--- begin ---

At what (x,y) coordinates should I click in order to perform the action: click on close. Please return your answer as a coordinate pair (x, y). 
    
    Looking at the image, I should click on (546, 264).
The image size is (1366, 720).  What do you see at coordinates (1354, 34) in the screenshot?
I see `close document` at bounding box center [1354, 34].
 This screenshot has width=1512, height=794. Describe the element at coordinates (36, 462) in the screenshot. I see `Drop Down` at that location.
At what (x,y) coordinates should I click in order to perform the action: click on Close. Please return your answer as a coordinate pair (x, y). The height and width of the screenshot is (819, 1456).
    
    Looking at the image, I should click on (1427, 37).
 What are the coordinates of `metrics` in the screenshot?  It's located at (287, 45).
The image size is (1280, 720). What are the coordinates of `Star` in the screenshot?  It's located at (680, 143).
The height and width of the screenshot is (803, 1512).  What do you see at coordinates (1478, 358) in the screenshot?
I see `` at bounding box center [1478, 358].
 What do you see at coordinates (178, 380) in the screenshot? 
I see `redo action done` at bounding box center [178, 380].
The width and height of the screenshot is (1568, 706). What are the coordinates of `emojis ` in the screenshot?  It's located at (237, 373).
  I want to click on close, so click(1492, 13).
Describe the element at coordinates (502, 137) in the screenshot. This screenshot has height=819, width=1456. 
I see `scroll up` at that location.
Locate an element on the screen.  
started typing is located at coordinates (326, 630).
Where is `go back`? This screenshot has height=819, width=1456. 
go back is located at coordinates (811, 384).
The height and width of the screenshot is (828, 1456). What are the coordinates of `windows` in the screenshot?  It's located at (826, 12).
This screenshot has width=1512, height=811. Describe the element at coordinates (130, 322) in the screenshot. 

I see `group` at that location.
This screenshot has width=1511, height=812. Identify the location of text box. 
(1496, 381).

--- end ---

Problem description:
Recast all of the data above as a JSON list of strings, one string per line, leaving out blank lines.

Exercise response:
[
  "At what (x,y) coordinates should I click in order to perform the action: click on close. Please return your answer as a coordinate pair (x, y). ",
  "    Looking at the image, I should click on (546, 264).",
  "The image size is (1366, 720).  What do you see at coordinates (1354, 34) in the screenshot?",
  "I see `close document` at bounding box center [1354, 34].",
  " This screenshot has width=1512, height=794. Describe the element at coordinates (36, 462) in the screenshot. I see `Drop Down` at that location.",
  "At what (x,y) coordinates should I click in order to perform the action: click on Close. Please return your answer as a coordinate pair (x, y). The height and width of the screenshot is (819, 1456).",
  "    Looking at the image, I should click on (1427, 37).",
  " What are the coordinates of `metrics` in the screenshot?  It's located at (287, 45).",
  "The image size is (1280, 720). What are the coordinates of `Star` in the screenshot?  It's located at (680, 143).",
  "The height and width of the screenshot is (803, 1512).  What do you see at coordinates (1478, 358) in the screenshot?",
  "I see `` at bounding box center [1478, 358].",
  " What do you see at coordinates (178, 380) in the screenshot? ",
  "I see `redo action done` at bounding box center [178, 380].",
  "The width and height of the screenshot is (1568, 706). What are the coordinates of `emojis ` in the screenshot?  It's located at (237, 373).",
  "  I want to click on close, so click(1492, 13).",
  "Describe the element at coordinates (502, 137) in the screenshot. This screenshot has height=819, width=1456. ",
  "I see `scroll up` at that location.",
  "Locate an element on the screen.  ",
  "started typing is located at coordinates (326, 630).",
  "Where is `go back`? This screenshot has height=819, width=1456. ",
  "go back is located at coordinates (811, 384).",
  "The height and width of the screenshot is (828, 1456). What are the coordinates of `windows` in the screenshot?  It's located at (826, 12).",
  "This screenshot has width=1512, height=811. Describe the element at coordinates (130, 322) in the screenshot. ",
  "I see `group` at that location.",
  "This screenshot has width=1511, height=812. Identify the location of text box. ",
  "(1496, 381)."
]